-------- MATERIAL TO PROCESS --------

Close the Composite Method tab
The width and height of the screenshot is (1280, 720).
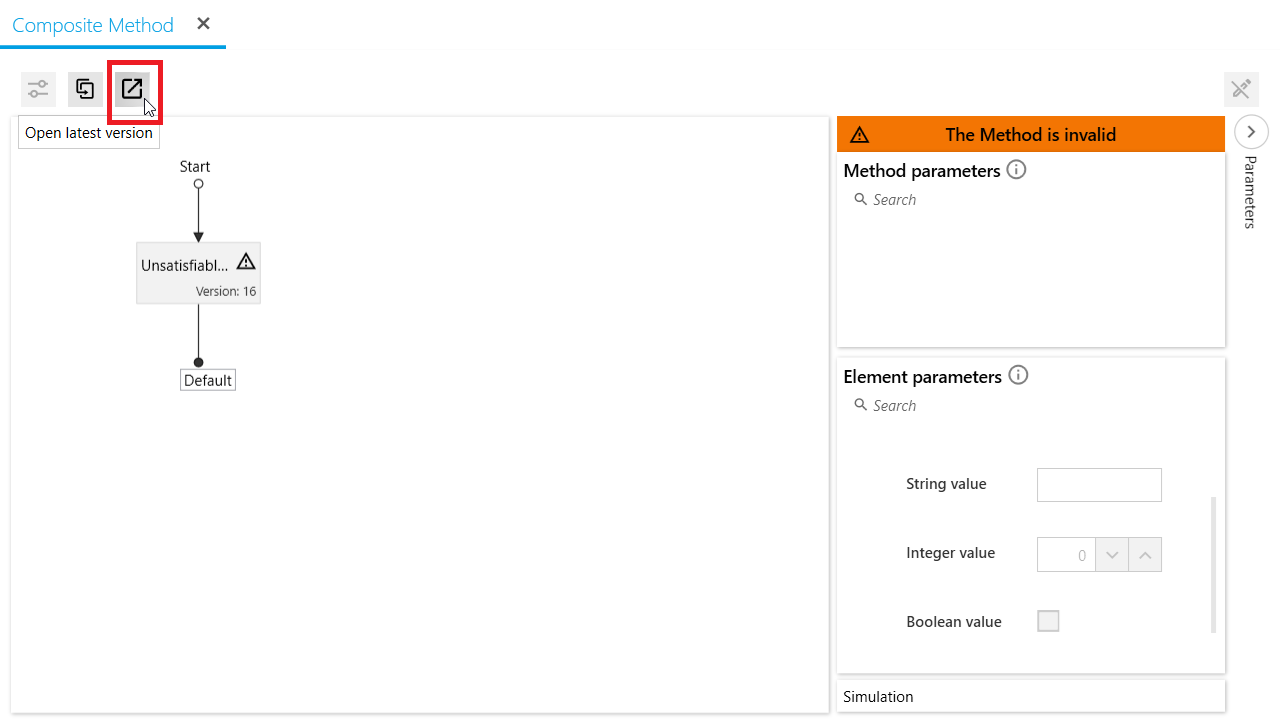click(x=203, y=24)
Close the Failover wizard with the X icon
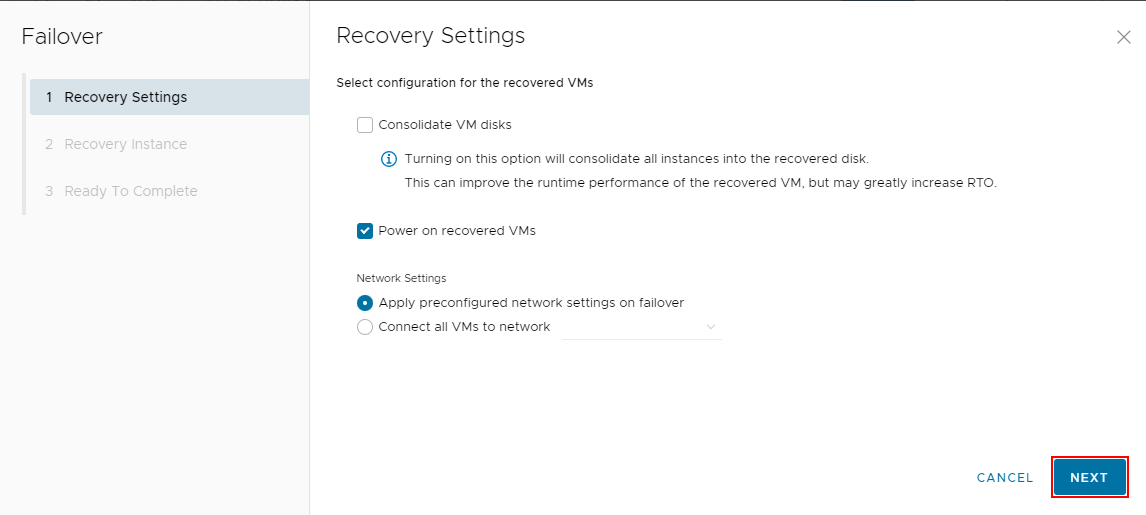 click(x=1123, y=38)
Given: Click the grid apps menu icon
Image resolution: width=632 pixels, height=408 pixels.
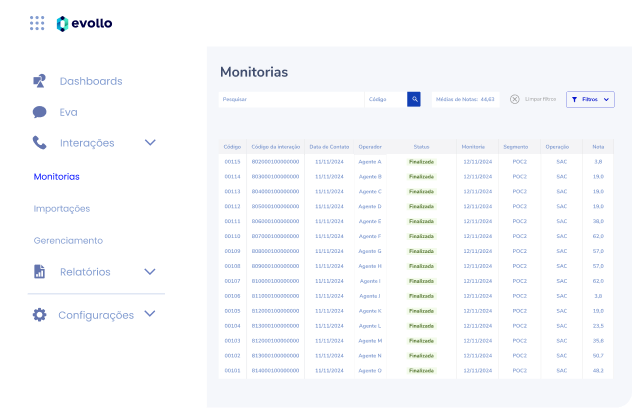Looking at the screenshot, I should coord(37,23).
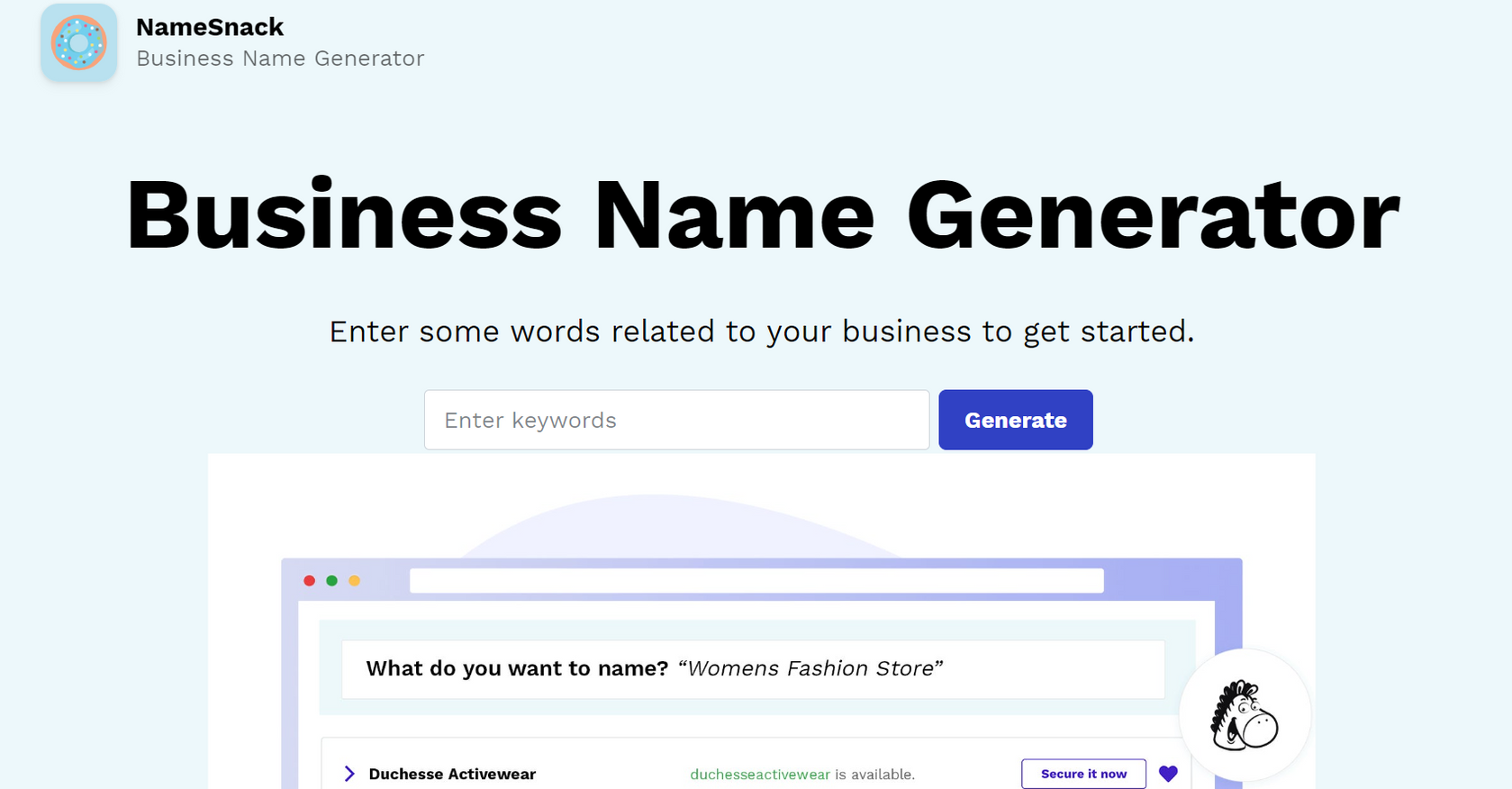This screenshot has width=1512, height=789.
Task: Click the Business Name Generator subtitle in header
Action: pos(280,59)
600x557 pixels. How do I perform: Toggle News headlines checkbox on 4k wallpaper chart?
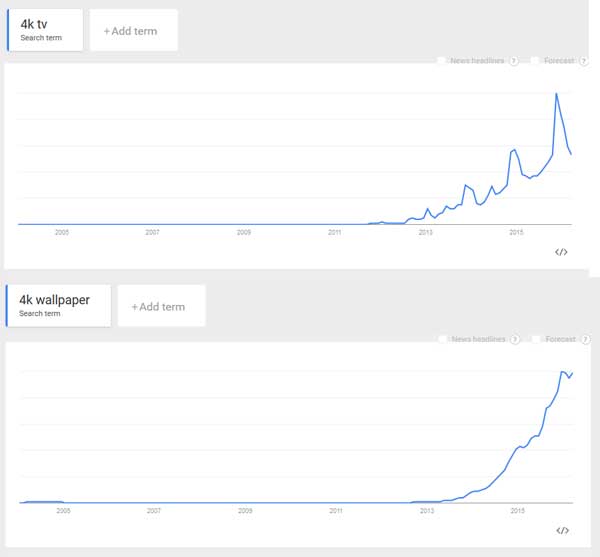[x=442, y=339]
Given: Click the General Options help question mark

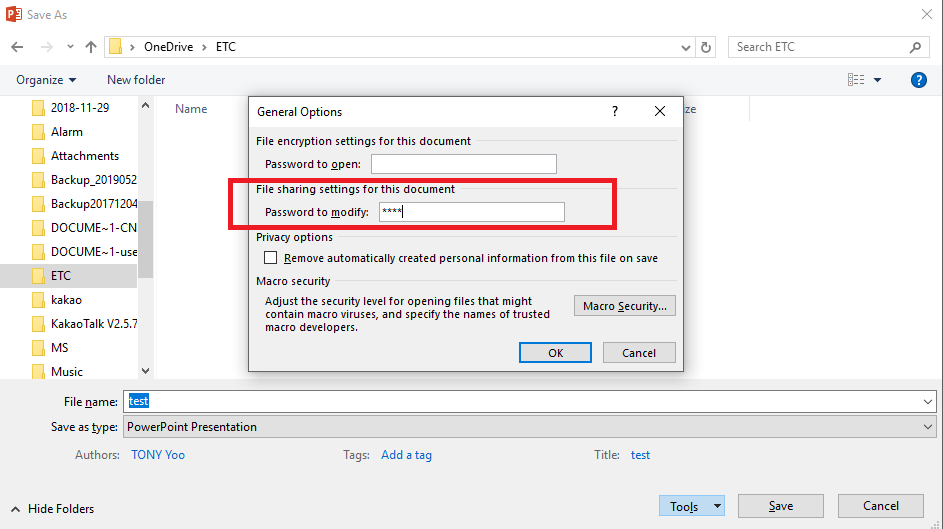Looking at the screenshot, I should [x=615, y=111].
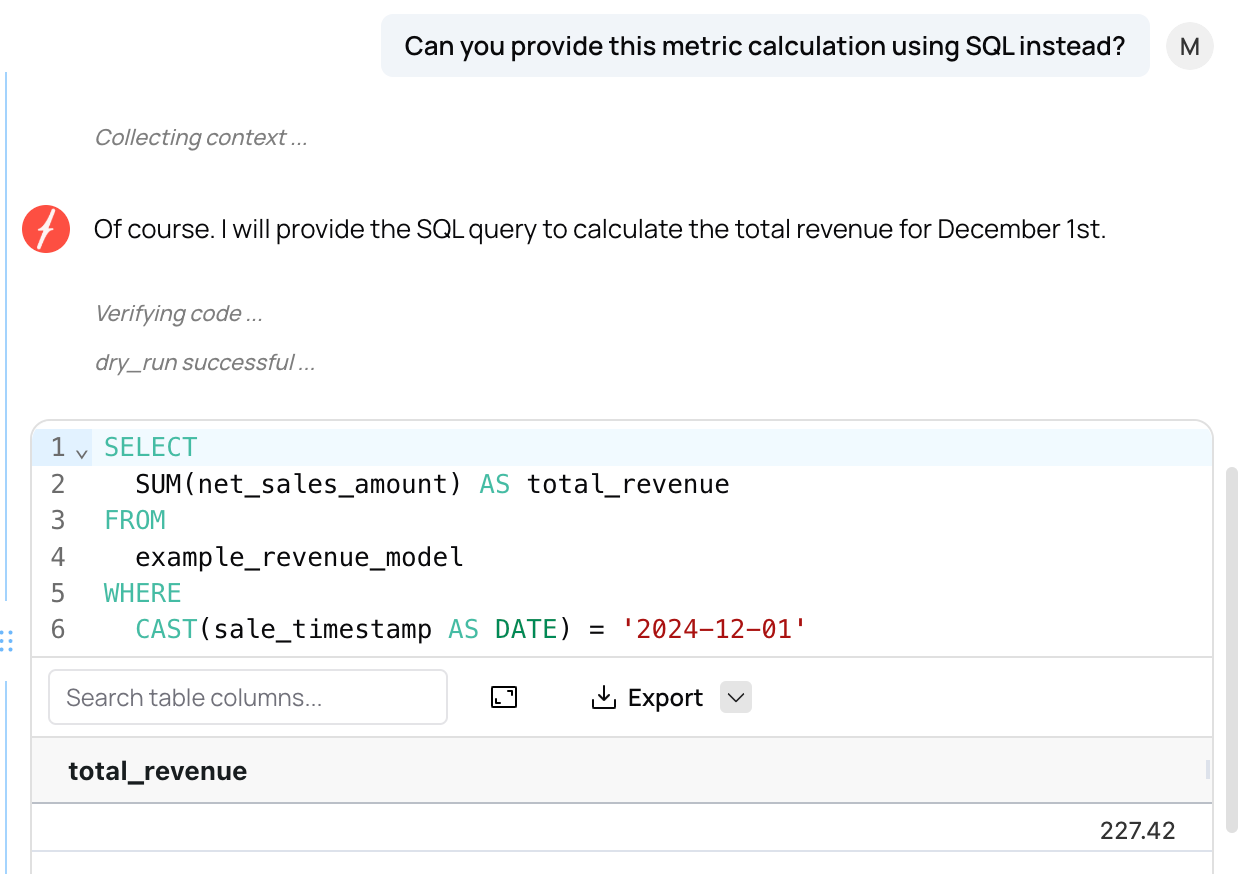Click the vertical scrollbar beside the code block

1229,650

--------

:: THE PROBLEM ::
Each line above starting at the one holding "Close the Failover wizard with the X icon" and ending at the one holding "Given: Click the grid apps menu icon" should be set down exactly as it stands, both ends included, with no pictures.

:: EXERCISE RESPONSE ::
Close the Failover wizard with the X icon
 click(x=1123, y=38)
Given: Click the grid apps menu icon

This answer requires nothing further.